春は足踏みしている。もう終わりと思っていた雪が、この時間にも降り続いている。春の気候の急変で春山の遭難事故も多い。つい先週は、月山へ一人で入った男性が、テントを置いたまま行方不明になっている。山の会で雪山の安全講習で、雪山の危険について調べたが、これからの季節で恐ろしいのは雪崩である。鈴木牧之の『北越雪譜』に、雪国の春の雪崩の恐ろしさについての記述がある。
此の雪こほりて岩のごとくなるもの、二月のころにいたれば陽気地中より蒸して解けんとす
るとき地気と天気のために破れて響きをなす。一片破れて片々破る、其のひびき大木を折る
ごとし。これ雪崩んとする萌しなり。(中略)雪崩の形勢いかんとなればなだれんとする雪
の凍、幾千丈の山の上より一度に崩れ頽つる、その響き百千の雷を為し大木を折り大石を倒
す。此の時かならず暴風力をせへて粉に砕来る沙礫のごとき雪を飛ばせ、白日を暗夜の如く
その怖ろしきこと筆に尽しがたし。
牧之は実際に雪崩で命を落とした知人があり、また命びろいをした人から話を聞いて、この本に書き残している。この記述は、春に起るそこ雪崩である。雪にひび割れが口を開ければ、それは雪崩の前兆である。もう一つ恐ろしい冬の雪崩として、ホウラ雪崩を警戒すべきという言及がある。こちらは、積雪が固まった上に新雪が降り、その新雪が雪崩れる表層雪崩を意味している。

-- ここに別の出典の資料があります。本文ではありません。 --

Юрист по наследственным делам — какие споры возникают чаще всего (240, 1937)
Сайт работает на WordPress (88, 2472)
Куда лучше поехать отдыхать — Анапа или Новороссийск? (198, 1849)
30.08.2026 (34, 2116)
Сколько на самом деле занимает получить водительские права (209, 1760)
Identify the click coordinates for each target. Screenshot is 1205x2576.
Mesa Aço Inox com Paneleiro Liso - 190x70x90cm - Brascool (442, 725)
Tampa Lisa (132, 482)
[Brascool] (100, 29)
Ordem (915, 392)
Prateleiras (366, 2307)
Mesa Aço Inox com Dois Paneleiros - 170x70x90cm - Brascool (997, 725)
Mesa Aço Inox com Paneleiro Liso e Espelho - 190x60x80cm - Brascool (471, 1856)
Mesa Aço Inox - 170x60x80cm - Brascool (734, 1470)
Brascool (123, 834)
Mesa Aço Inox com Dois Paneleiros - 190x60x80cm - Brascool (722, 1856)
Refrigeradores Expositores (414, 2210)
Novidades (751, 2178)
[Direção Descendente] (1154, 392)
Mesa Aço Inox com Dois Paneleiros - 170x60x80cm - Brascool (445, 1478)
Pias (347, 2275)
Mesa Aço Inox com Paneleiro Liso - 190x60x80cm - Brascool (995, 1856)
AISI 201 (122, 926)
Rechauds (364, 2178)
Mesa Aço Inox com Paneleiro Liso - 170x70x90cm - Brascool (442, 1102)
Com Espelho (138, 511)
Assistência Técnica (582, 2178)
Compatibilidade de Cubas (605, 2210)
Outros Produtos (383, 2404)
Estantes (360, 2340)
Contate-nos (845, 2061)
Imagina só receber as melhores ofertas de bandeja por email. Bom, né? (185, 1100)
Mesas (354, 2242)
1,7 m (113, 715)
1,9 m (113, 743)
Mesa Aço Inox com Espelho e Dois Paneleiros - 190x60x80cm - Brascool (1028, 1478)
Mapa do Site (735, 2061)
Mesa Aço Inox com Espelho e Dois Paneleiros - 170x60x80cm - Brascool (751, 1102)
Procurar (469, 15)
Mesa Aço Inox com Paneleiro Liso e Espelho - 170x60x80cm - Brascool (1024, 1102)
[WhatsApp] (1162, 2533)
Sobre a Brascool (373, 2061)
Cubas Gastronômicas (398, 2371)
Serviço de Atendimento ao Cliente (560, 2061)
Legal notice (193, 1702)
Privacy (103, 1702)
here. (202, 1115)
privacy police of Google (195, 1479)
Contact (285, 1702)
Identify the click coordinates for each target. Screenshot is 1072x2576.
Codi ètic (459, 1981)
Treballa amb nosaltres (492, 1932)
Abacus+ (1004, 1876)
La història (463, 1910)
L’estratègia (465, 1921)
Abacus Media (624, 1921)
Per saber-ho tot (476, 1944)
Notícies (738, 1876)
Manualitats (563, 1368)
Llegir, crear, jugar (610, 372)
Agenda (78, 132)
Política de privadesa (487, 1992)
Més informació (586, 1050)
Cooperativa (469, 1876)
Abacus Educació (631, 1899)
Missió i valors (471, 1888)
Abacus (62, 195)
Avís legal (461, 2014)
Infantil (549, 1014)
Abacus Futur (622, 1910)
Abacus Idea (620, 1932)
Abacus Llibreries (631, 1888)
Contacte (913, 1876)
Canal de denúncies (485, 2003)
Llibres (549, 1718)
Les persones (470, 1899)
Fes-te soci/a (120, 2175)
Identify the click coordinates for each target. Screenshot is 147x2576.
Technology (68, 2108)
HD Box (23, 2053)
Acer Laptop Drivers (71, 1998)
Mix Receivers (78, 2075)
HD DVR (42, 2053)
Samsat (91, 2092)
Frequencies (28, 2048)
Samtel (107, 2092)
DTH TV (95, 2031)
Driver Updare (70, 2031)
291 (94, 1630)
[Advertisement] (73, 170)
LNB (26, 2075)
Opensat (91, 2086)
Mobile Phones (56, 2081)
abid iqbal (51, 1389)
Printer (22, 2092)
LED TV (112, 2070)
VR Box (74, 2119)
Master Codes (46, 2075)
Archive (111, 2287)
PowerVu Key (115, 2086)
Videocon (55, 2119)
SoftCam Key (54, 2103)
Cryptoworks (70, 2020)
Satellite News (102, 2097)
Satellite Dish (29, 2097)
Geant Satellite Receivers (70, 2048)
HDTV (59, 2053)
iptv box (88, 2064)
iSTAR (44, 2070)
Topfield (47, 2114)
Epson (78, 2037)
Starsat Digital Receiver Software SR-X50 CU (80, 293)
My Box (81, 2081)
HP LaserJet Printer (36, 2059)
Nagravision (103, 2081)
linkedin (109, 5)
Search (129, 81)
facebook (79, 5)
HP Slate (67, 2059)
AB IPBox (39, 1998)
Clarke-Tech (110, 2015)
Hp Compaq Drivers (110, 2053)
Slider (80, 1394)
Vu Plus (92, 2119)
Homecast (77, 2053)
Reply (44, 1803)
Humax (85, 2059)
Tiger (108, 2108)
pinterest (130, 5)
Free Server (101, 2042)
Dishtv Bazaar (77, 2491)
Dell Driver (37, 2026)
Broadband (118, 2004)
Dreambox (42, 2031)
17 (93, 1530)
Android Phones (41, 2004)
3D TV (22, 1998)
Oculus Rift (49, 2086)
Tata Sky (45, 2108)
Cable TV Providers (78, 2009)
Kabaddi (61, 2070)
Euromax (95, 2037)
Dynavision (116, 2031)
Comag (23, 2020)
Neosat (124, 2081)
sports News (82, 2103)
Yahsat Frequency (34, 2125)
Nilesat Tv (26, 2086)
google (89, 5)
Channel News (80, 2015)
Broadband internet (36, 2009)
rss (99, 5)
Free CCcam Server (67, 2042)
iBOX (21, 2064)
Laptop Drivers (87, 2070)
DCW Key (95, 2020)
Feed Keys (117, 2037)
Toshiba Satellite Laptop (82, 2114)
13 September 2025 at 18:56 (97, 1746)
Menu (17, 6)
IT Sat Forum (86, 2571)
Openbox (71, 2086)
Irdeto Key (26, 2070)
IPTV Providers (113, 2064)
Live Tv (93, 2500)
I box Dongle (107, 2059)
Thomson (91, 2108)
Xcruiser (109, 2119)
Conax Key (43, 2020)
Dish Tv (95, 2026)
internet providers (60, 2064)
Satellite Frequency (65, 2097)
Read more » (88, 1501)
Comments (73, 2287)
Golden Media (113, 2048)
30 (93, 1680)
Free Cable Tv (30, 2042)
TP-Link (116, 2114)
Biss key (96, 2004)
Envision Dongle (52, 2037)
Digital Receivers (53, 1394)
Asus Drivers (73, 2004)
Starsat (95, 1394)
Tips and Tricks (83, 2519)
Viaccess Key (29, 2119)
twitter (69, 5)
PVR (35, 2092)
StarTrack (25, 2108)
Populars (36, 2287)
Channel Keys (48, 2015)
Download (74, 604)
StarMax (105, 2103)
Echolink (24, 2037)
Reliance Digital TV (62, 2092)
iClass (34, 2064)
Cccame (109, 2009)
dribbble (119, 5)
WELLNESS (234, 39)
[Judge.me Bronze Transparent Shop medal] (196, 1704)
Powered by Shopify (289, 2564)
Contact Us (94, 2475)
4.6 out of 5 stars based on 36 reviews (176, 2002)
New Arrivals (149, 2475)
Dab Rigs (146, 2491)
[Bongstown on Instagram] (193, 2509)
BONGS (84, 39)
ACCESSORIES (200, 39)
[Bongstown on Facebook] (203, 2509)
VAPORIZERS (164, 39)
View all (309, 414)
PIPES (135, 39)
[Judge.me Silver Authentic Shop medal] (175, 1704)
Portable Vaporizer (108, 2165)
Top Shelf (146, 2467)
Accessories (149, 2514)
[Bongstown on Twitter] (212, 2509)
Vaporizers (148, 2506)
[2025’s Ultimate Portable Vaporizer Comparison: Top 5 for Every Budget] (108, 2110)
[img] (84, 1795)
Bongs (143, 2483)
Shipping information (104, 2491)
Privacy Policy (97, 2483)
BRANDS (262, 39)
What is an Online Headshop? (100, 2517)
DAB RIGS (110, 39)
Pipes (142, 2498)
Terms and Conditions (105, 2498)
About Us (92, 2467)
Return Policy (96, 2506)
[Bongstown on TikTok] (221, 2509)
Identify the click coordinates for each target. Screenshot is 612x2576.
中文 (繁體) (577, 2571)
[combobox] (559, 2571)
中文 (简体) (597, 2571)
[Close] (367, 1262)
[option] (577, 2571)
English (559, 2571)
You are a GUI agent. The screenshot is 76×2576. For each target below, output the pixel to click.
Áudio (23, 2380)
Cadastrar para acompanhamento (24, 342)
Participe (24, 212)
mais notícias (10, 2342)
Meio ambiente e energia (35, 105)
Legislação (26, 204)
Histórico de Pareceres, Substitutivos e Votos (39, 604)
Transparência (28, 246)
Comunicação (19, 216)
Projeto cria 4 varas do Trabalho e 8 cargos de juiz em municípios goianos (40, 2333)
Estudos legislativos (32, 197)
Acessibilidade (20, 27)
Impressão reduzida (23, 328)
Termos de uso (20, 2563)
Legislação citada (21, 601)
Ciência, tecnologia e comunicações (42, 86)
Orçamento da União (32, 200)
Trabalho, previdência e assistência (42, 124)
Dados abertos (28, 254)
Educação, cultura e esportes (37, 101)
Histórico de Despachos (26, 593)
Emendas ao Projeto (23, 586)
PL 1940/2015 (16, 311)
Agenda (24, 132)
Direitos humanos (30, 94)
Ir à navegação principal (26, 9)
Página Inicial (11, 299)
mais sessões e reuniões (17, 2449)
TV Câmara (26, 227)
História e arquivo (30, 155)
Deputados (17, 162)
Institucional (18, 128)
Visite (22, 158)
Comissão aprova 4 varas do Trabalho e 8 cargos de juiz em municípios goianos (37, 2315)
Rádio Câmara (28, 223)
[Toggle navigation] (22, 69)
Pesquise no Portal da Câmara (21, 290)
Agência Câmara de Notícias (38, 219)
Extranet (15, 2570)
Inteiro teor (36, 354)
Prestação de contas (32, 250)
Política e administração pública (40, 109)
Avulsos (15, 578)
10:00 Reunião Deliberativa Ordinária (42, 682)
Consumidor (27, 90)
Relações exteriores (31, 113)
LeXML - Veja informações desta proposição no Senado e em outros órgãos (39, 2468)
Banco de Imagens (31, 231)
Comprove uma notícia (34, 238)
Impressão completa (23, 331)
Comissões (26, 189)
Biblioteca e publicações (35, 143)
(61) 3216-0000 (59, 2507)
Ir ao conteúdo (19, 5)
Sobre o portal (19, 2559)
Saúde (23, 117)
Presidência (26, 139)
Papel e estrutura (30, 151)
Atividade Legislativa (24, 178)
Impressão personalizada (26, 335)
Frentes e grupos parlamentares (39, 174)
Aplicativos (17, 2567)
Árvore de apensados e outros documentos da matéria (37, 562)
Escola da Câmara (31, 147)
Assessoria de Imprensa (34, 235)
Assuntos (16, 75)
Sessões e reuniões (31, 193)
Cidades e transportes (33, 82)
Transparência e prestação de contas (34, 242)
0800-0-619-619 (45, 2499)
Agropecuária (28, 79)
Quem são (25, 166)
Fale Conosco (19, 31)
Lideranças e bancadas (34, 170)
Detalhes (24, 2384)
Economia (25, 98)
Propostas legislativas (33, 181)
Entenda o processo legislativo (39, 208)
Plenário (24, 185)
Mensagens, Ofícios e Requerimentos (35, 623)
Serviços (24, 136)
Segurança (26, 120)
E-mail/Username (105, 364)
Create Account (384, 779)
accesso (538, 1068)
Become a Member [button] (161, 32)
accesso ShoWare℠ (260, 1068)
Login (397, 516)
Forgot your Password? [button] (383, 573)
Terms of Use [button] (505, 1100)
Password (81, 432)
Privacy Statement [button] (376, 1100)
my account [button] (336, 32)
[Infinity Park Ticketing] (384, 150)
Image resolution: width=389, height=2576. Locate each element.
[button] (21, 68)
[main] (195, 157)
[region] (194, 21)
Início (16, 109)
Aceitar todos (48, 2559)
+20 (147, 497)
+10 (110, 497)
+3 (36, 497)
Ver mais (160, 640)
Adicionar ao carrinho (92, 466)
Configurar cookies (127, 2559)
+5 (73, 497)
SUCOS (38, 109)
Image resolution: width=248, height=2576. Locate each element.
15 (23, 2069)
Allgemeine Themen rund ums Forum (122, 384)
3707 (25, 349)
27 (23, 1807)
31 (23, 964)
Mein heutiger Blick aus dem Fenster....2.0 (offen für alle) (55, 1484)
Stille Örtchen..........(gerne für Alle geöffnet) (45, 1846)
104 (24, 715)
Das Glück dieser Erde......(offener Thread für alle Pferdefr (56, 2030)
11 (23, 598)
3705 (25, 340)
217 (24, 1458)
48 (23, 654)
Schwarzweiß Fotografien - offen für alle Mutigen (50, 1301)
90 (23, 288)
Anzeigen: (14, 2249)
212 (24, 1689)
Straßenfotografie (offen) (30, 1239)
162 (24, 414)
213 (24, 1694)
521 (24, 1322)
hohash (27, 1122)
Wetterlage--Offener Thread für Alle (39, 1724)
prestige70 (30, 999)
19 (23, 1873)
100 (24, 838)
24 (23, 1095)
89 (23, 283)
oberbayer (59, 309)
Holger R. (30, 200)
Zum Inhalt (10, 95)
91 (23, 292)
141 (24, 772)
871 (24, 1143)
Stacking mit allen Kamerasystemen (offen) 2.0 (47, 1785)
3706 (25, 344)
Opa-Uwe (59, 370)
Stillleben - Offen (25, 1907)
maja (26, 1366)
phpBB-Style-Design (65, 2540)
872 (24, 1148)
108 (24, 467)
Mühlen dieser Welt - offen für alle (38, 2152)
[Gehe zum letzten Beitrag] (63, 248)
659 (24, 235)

この表層雪崩のうちでも、煙型乾雪表層雪崩いわゆる泡雪崩(北越雪譜でいうホウラ)というものがある。1938年12月、黒部渓谷の黒部川発電所建設に伴うトンネル工事現場で、この泡雪崩が発生し、鉄筋コンクリート造りの作業員宿舎が700m先の対岸へ、その爆風によって吹き飛ばされるという大事故が起きている。泡雪崩は爆発音ととももに、雪煙が時速200㌔を超える速度で落下する。吉村昭の小説『高熱隧道』で、この泡雪崩の詳細が記述されている。このほど電子書籍によってこの本を読了した。この災害で84名もの生命が失われた。
この記事を書き終わって気がついたが、栃木県那須スキー場で雪崩が発生、ここで春山の登山講習会に参加していた高校生8名が心肺停止の状態だという。一昨日から降っていた新雪が雪崩れたもので、この時期には珍しい表層雪崩ということである。高校生という若い人で、実に痛ましいことである。